By Sam Boughedda
Morgan Stanley analysts told investors in a note Friday that there are seven uncertainties for oil in 2023, and the firm's balance points to slight oversupply until the end of 1Q but a return to equilibrium in 2Q and a deficit in 2H23.
They explained that much depends on seven key uncertainties, which include the aviation recovery, China's re-opening, EU embargo on Russian oil, diesel tightness, the outlook for US shale, the end of SPR releases, and capital expenditure.
"If our base case expectations for each play out, they would tend to be constructive for prices. If we are wrong, the market would be left with the status quo which would be neutral. For now, the oil market is faced with macroeconomic headwinds. Looking into 2023 however, the factors below eventually skew risks positively," wrote the analysts.
On the aviation recovery, the analysts said global jet fuel consumption is still ~2 mb/d below 2019 levels, and they suspect a large share of this to return in coming years.

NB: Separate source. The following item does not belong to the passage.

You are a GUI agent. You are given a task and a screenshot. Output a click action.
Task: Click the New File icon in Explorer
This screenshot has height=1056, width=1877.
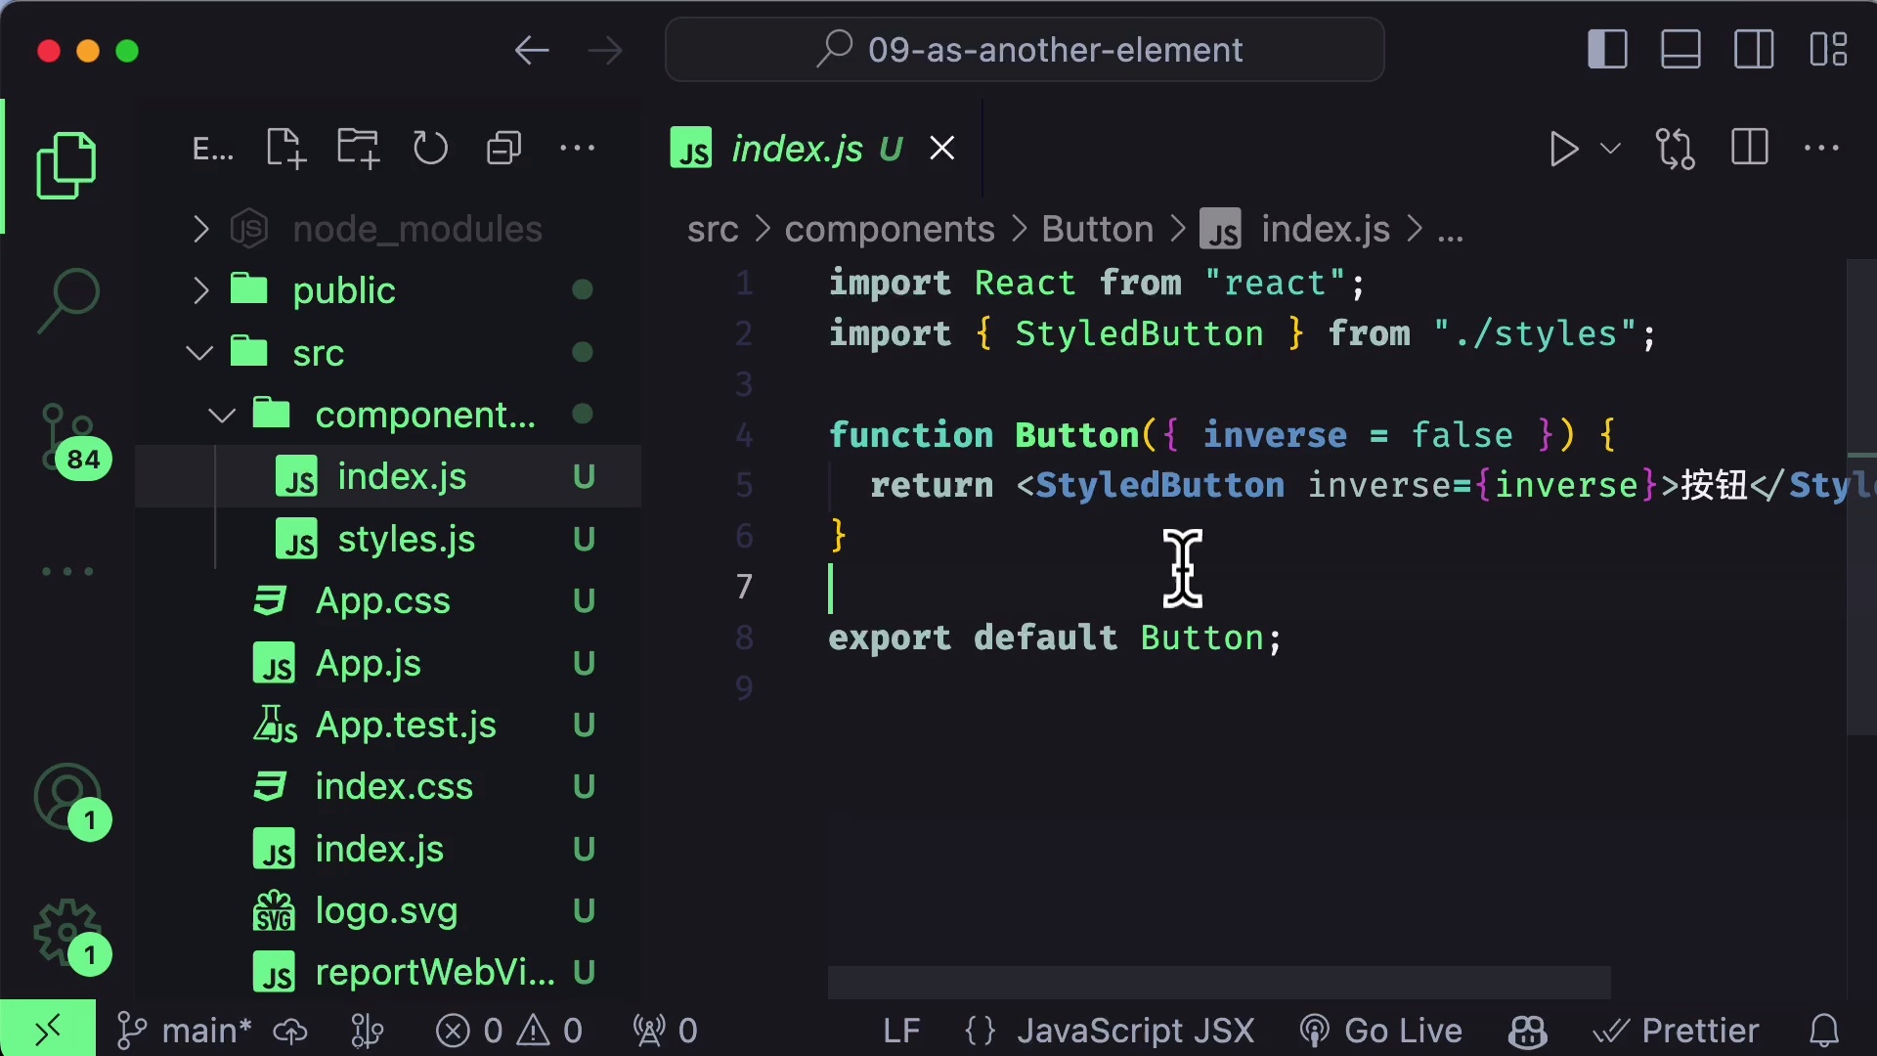pos(285,149)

Meanwhile, Morgan Stanley believes China's oil demand is currently ~1 mb/d below 2020/21 levels, held back by lockdowns and other mobility restrictions. However, after the first quarter of 2023, the firm expects China's oil demand to start recovering.
"In October, the EU still imported ~2.4 mb/d of Russian oil. In the coming months, not only will Russia need to find other buyers, the EU will need other suppliers. Much of that can happen, but probably not fully, smoothly, fast and without price impact," added the analysts.
Oil prices have edged slightly lower on Friday, although somewhat stable, as fears regarding China lockdowns and a price cap on Russian oil creep in.